The Puggle: February 2023 edition

In February, researchers in the gender and education space coalesced to identify persisting gaps in our collective knowledge on girls’ education; gaps that, if filled, could significantly advance the girls’ education field as a whole.

5 steps to advance girls’ education proposed in collaboration by Center for Global Development, Population Council’s GIRL Center, J-PAL, REAL Centre, APHRC, IDEAS

A common, addressable trend underlies all five gaps: paucity of representative data. Below, we share two straightforward ways to support more inclusive data generation that can significantly strengthen the education field’s efforts to support all learners.

1. Implementing data disaggregation as an industry standard best practice
Disaggregating data by gender makes a difference. Over the past decade, the education field’s concerted focus to collect and monitor disaggregated enrollment data has allowed stakeholders to identify and support low performing geographies, enabling more than two-thirds of countries to close the gender gap in primary enrollment. 

Echidna Giving’s founders have been long-standing advocates of data disaggregation + the transformational impact that could result “if every program, policy, or approach in international development simply counted girls.” Over the last decade, they have been part of larger efforts by like-minded philanthropies, national governments and multilateral institutions to influence the education sector to sustain a practice of disaggregating data that can help advance what we know about girls’ education.

Despite these concerted and sustained efforts, disaggregated data still remains distressingly rare to find. We have previously shared findings from a systematic review of how general education interventions specifically impact girls showing that nearly two thirds of general education intervention studies do not report gender-differentiated impact results. More recently, a 2023 systematic review of the evidence on learning during COVID-19 had planned to examine gendered differences in “learning progress during the pandemic, but found there to be insufficient evidence to conduct this subgroup analysis, as the large majority of the identified studies do not provide evidence on learning deficits separately by gender.”

The above evidence suggests an overt lack of gender intentionality in broader education research work. Disaggregating data isn’t difficult — but it does require recognizing that children of different genders might respond differently to the same intervention and building this consideration into the research design from the outset.

By failing to disaggregate by gender as well as for other high-risk identity markers (i.e. poverty, rural status, class, caste), the education field is missing out on critical opportunities to identify and address disparities that disadvantage those who already sit at the margin

We need to make data disaggregation a standard practice across all research in education.

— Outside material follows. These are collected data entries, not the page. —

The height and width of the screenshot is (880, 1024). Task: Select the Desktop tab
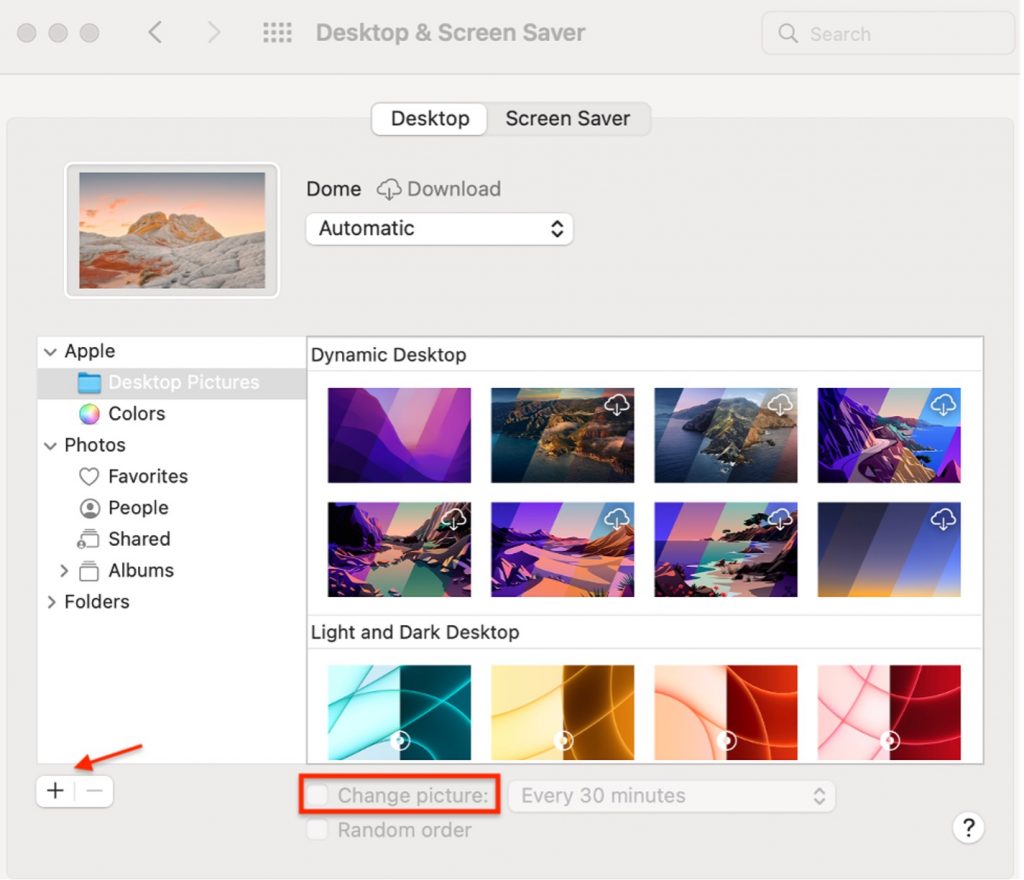(430, 118)
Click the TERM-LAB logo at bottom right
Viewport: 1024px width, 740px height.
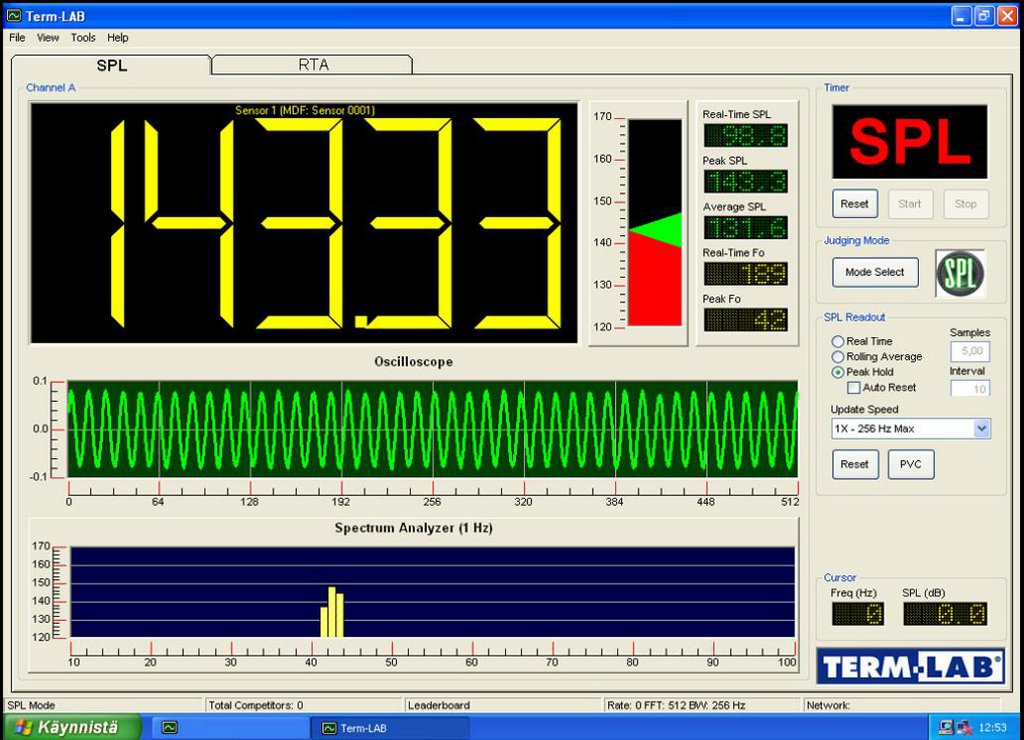pos(910,665)
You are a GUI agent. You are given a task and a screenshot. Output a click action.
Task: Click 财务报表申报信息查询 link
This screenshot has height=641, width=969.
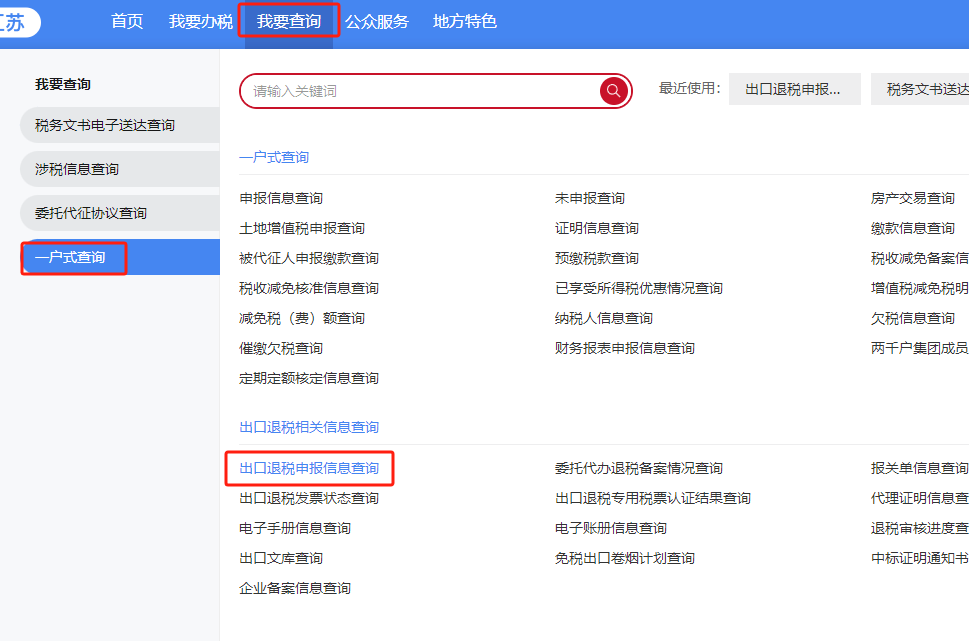(x=625, y=348)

We can also learn from the efforts of the labor field, which has recently integrated gender into its statistical methodology to uncover landmark new findings on gender-based inequalities in employment in time use, employment levels and the extent of the wage gap..


2. Prioritizing knowledge creation and data collection in/for/by underrepresented regions and populations.
There are also striking geographic gaps in the evidence on girls’ education that significantly limit the field’s ability to understand the realities of girls from differing contexts, and thereby provide appropriate support.

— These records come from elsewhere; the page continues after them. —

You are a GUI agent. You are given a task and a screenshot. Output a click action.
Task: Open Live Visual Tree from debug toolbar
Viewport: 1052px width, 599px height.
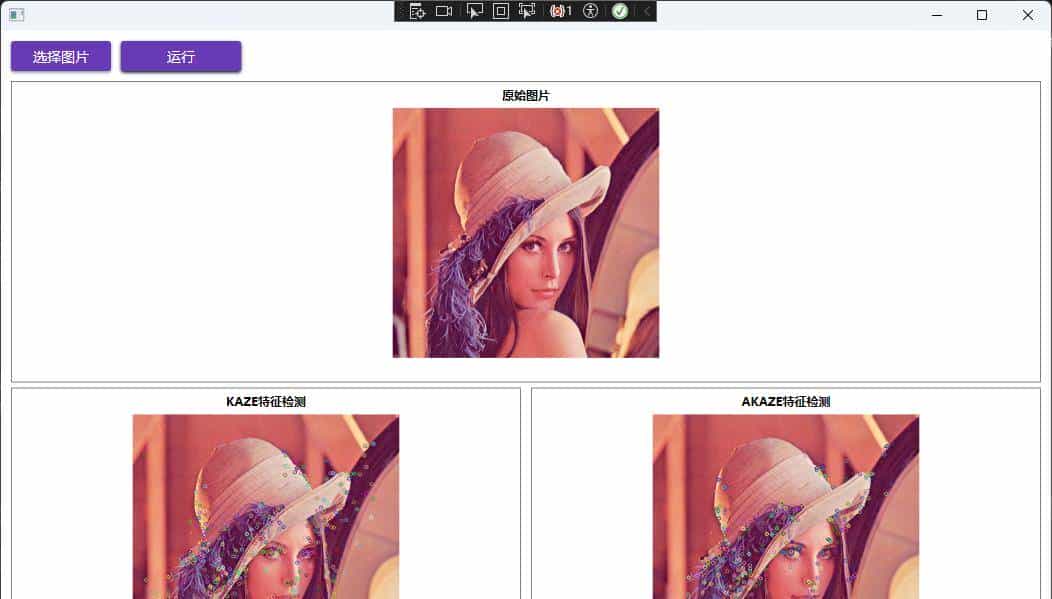point(417,11)
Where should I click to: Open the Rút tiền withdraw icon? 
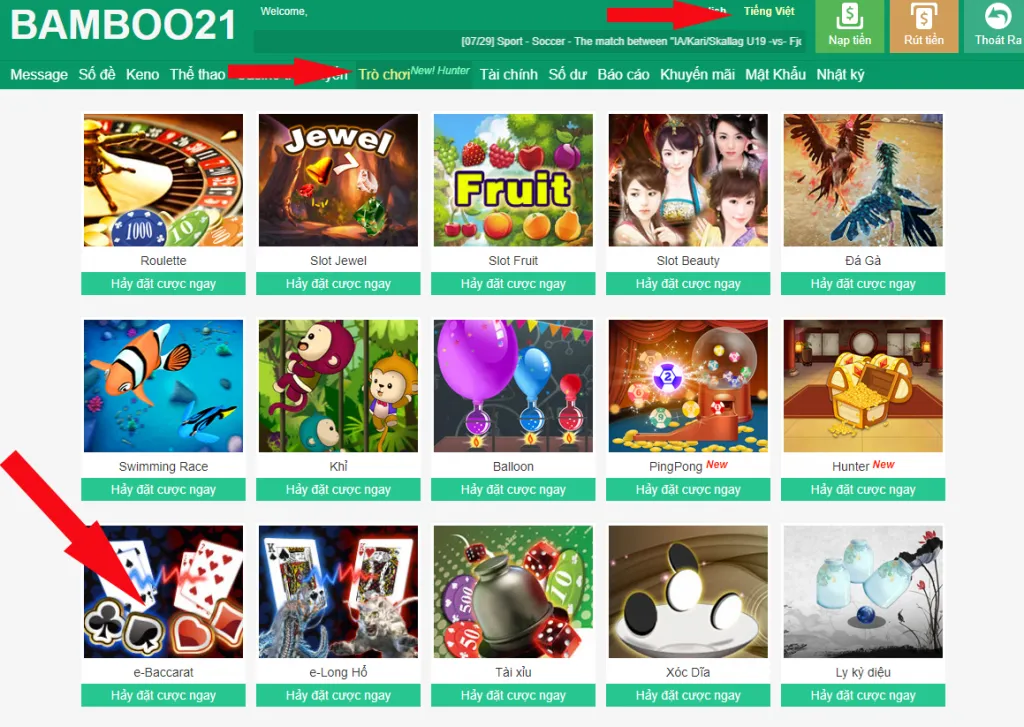click(923, 25)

Across countries, there is a significant concentration of evidence from larger middle income countries. While this is great for education programming within these countries, there is an alarming scarcity of evidence on how to support girls who live in low income countries, despite heightened need. From practitioners, we hear similar concerns of inadequate evidence within countries from marginalized regions — rural areas, tribal lands, conflict-affected settings, etc.

Distribution of quantitative (experimental, quasi-experimental) evaluations identified in two recent systematic reviews on girls’ education: Psaki et al. 2022 (82 studies) & Evans & Yuan 2021 (175 studies). Map constructed by Center for Global Development

Another challenge is that research questions are often defined by individuals from the Global North. As this recent article highlights, “In areas of behavioural science that do have a stronger history of research in Africa, ‘research in Africa’ has meant taking African people simply as objects of study. Yet developing a robust behavioural science that works for Africa requires making room for African researchers — not merely studying African participants.” 

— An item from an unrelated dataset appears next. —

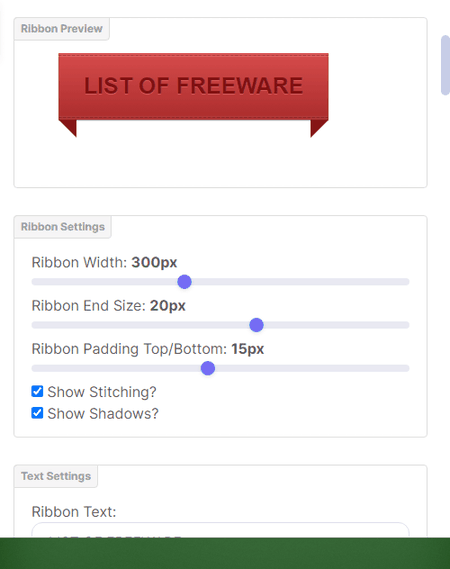The height and width of the screenshot is (569, 450).
Task: Click the page vertical scrollbar thumb
Action: pos(445,65)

To address these gaps, we have helped initiate a broader effort to more consciously support and strengthen Southern research ecosystems. Dana Schmidt presented on these efforts at the recent CIES conference, and if you missed that presentation you can view her slides here.

CSOs have also been working at the grassroots-level to fill these geographic data gaps through innovative new methodologies that are strengthening the local ecosystem. For example, Breakthrough’s school-based gender equity program mobilizes adolescent students as surveyors to first collect their own hyper-local data and make visible the gender discrimination they still experience, which they then use in their village-level campaigns for gender equity. Even here, large Global North-based research institutions can play an instrumental role in supporting such CSO-led data generation. IDinsight offers some powerful insights on how researchers can adjust their ways of working to better support and strengthen social movement organizations through strategic partnerships that emphasize co-creation and knowledge transfer.

Ultimately, while there have been significant advances in the amount of data and knowledge generated by the education field, there is still considerable ground to cover in terms of diversity and representation. The stark inequities that continue to manifest in education can be addressed, but only if we have the data to understand the ground realities of most marginalized peoples and geographies.